Kenyon Kritters: Are you smarter than a crow?*
Warning: The following is semi-educational, and will absolutely destroy any scrap of your remaining self esteem. Enjoy!
Happy new year from your Early Bird, earthlings!
Isn’t this semester starting off swimmingly? You’ve loaded yourself with a vigorous course load and a boatload of extracurriculars, but so far you’re managing to stay on top of the world. Those ten page essays for class next week? Already done, and you understood every word in your Social Psychology of Inorganic Chemists textbook. You’re feeling pretty swell right now, and by swell I refer of course to your massively swelled head.
Let’s take you down a peg, shall we?
Meet the corvids. You see them everywhere, and even if you don’t see them, you certainly hear them constantly. It’s hard to miss those strident croaks and caws outside your window before dawn. You know how the song goes: Blackbird singing at the crack of three, shut your squawking beak and leave me be...
Our local corvidae cohabitants are the American Crow, Corvus brachyrhynchos; the Common Raven, Corvus corax; and the Blue Jay, Cyanocitta cristata. If you have trouble distinguishing between the three, crows are approximately 20 inch long sleek black birds that hang around in ominous-looking groups, ravens are crows on steroids with shaggier feathers, thicker necks and curved tips on their beaks, and blue jays are shiny blue with cute little mohawks.
The corvid family is a cosmopolitan group of birds including the ravens, crows, and blue jays. They’re big, they’re mercilessly territorial and mean, and they’re also dazzlingly intelligent. Though cephalic index is only a speculative measure for intelligence, corvids have one of the largest brain:body mass ratios of any bird, only slightly lower than the ratios for the great apes and humans. Their street smarts have allowed them to proliferate across every continent except Antarctica, but don’t be surprised if we start finding parka-donning crows dive-bombing penguins soon. Corvids are gregarious, meaning they thrive in groups, and children remain with their parents for several years after hatching, some even occupying the same territory for their entire lives. This is why you rarely see a lone crow, and if you do you can bet four more will come cawing soon. Corvids are also adaptable to the extreme, which is why they’ve thrived in our urbanized society. Crows will eat anything and everything in sight: seeds, berries, roadkill, hot dogs, socks. If it has discernible mass, it’s dinner.
In terms of sheer problem-solving capabilities, corvids put any college student to shame on the least sleep-deprived day. So I thought I’d test your knowledge with a little quiz- don’t worry, there’s no grade other than the degradation of your sense of human superiority.

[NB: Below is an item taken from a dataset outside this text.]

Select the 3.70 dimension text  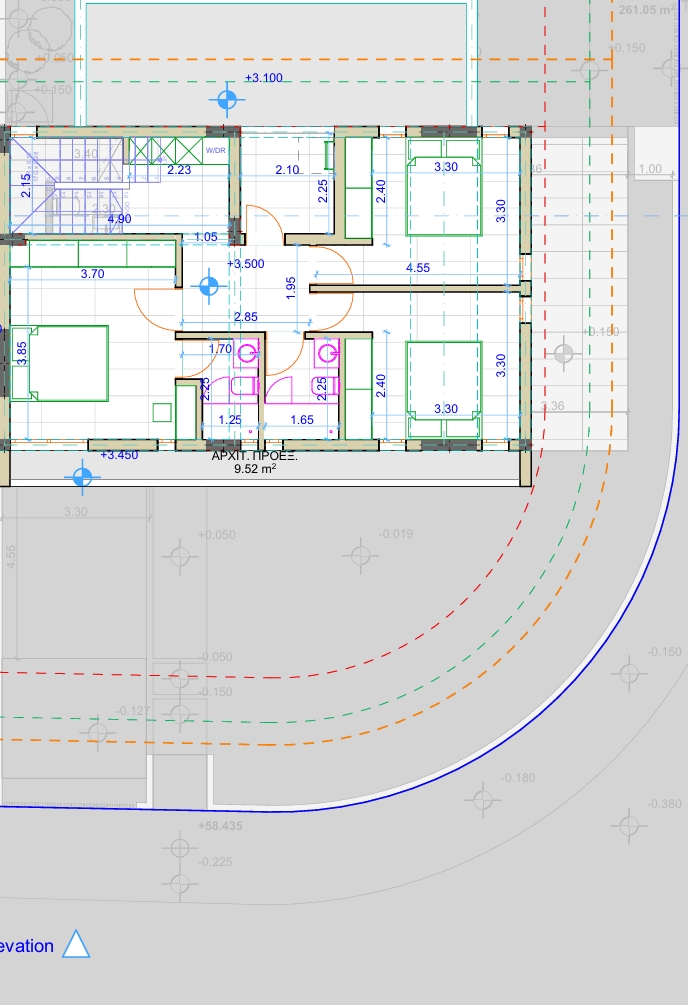click(92, 273)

For this exercise, I’d like you to imagine yourself as a large black bird, if you don’t already, of course. I’m going to present you with the information to solve a puzzle. Consider this a test of your bird’s-eye-view IQ.
Puzzle Number 1: The Worm in the Urn
In front of you on the ground is a large urn with water inside, and floating in that water is a juicy earthworm. You desperately want to slurp down that tasty pink morsel, but the water is too far down to reach. What do you do?
A) Accio annelid! B) Lean really far over the rim to try and lap up the worm with your tongue. C) Tip the urn over. D) Use your beak to plunk pebbles into the urn.
If you put A– Okay, I’m no Ravenclaw, but that didn’t work.
B– In the process of leaning over you fall in the water, crushing the worm and leaving you with soggy feathers for days or worse- trapped splashing helplessly inside an urn.
C– Not only have you granted your treat the freedom to burrow back into the earth from whence it came, but you’ve spilled all the refreshing liquid as well.
D– Genius, you thought like a crow! Applying Archimedes’ eureka moment of water displacement, you’ve successfully raised the water level until the wriggly treat is well within snacking distance.
Don’t believe birds can have this much brain? Click here.
Puzzle Number 2: Nutcracking
You’ve stumbled across these delicious nuts along the side of a roadway, but the shells are too rigid for you to ply open with your beak. How will you loose the legumes?
A) Smash it with your head, a rock, anything you can get your crows feet on. B) Eat the whole thing, shell and all. C) Drop the nuts on the roadway. D) Go nibble some garbage instead.
If you put A– Persistence is futile. The nut remains frustratingly encapsulated.
B– Alright, technically you do eat the nut, but your stomach will not be thanking you later. Even someone with a metabolism like a trash compactor won’t digest all that cellulose.
C– Ding ding ding! You solved my nut puzzle! The nuts are crushed under the car tires and you can go collect your reward when traffic calms down.
D– That’s just nasty. You’re better than this.
Yes, crows in cities have been known to use man’s metal death traps to break open those pesky shells, even using traffic signals to prevent being squashed in the process. Sir David Attenborough has more.
Puzzle Number 3: Ants in a Log
There is a colony of insects living inside a log, and you really want to devour them, but they go in and out of tiny holes that are too wide for your fat beak. What do?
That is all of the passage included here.